Throughout history, esoteric beliefs and practices have been frequently outlawed, criminalized, and scandalized. The panelists in this session all explore novel scholarly approaches to the study of esotericism and the law. Maria Koutsouris’s paper explores how Marsilio Ficino’s fear of inquisitorial scrutiny influenced his portrayal of polytheism. Marla Segol’s paper shows how medieval and early modern kabbalistic interpretations of the Song of Songs led to widespread condemnation, litigation, and punishment of practitioners. Alexander Rocklin’s paper traces social and moral panics in Trinidad, revealing social tensions connected to anti-witchcraft laws, esoteric practice, and race.
In this presentation, I explore how Marsilio Ficino’s fear of inquisitorial scrutiny influenced his portrayal of polytheism. Ficino was subjected to Papal investigation after he published Three Books of Life due to the work’s portrayal of magic. This paper argues that the threat of inquisition led him to obscure his polytheistic cosmology, central to his magical praxis, particularly in his Platonic Theology. Ficino based his cosmological model on Plato’s concept of the 'One,' which preserved the autonomy of Greek deities. However, Ficino aligned his language with Christian monotheism to avoid persecution. His inclusion of Orphic hymns and his treatment of gods and goddesses, such as Jupiter and Nemisis, demonstrates Ficino’s cautious integration of ancient polytheism in a Christian intellectual theater. I hope to reframe Ficino’s work within the context of polytheism. I urge a reconsideration of the legacy of Platonism and challenge the traditional Christian-centric interpretation of the philosophy.
The Song of Songs is key to articulating the sefirotic cosmology of kabbalah, its conceptions of the human body, its kinships, its relationships cosmos and divine, and its capacity to act on both through ritualized sexuality. Over time, these kabbalistic interpretations of the Song of Songs are used to innovate ritual performances that push orthodox, nomian conceptions of the power of the body past its limits and into heterodox antinomian practices that led to widespread condemnation, litigation, and punishment of practitioners. At the same time, and by similar strategies, each iteration is grounded in its time and place and in dialogue with the discourses and practices of its neighbors. In this essay I examine these synthetic interpretations and ritual performances in kabbalistic texts from the 13th to the 17th Centuries to show how they are all part of a cumulative orthodox tradition leading from sacred sexuality to self-sexuality and heterodoxy.

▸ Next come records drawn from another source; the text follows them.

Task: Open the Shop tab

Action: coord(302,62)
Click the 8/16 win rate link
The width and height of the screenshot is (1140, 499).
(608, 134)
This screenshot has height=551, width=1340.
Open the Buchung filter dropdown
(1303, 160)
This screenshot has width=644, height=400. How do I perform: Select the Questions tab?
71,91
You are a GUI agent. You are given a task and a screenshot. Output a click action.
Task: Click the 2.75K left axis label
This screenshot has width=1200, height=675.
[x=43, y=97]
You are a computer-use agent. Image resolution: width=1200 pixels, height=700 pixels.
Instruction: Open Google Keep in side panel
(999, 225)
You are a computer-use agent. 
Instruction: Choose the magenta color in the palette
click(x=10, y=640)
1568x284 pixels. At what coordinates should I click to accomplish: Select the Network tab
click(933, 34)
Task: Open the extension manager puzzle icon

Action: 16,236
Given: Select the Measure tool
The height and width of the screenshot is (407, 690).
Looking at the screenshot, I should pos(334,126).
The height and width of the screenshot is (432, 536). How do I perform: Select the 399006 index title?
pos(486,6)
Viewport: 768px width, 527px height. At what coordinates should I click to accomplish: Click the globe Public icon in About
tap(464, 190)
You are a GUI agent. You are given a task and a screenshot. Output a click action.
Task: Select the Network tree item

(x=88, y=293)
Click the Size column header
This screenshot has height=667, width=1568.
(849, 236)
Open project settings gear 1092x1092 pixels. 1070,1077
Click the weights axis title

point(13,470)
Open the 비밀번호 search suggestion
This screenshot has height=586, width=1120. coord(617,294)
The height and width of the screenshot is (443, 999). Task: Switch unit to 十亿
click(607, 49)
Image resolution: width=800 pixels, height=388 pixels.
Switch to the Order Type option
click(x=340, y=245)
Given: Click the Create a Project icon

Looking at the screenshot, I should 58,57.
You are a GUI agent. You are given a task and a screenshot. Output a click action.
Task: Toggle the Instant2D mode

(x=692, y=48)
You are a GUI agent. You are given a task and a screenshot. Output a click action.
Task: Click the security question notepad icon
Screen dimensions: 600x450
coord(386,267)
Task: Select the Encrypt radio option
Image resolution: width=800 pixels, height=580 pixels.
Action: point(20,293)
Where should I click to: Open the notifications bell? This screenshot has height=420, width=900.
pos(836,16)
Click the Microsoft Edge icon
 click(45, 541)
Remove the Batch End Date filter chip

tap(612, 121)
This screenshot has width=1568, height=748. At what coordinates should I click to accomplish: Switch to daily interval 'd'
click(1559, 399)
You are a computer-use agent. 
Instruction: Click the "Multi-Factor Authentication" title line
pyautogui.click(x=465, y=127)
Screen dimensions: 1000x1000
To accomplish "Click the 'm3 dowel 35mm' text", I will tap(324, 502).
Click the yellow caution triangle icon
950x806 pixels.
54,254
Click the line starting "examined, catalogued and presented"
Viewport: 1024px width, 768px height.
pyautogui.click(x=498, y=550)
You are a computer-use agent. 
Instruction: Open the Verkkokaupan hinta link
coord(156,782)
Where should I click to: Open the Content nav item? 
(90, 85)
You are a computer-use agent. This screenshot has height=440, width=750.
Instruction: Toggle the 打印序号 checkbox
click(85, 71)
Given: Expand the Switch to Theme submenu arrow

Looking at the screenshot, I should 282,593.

Moral panics are revealing of social anxieties, popular critiques, and tensions bubbling up from beneath the surface of a community. In this paper I trace a series of up-swells of rumors and “mob” actions connected to an esoteric boogieman in Trinidad called Gumbo Glisse. According to popular accounts, Gumbo Glisse uses devil dealings and esoteric books in order to menace and mesmerize unsuspecting victims. I argue that the initial appearances of Gumbo and the mass vigilante justice that followed in the late nineteenth and early twentieth centuries suggest social tensions connected to anti-witchcraft laws, esoteric practice, and race as well as emerging disquiet over oil extraction in the colony.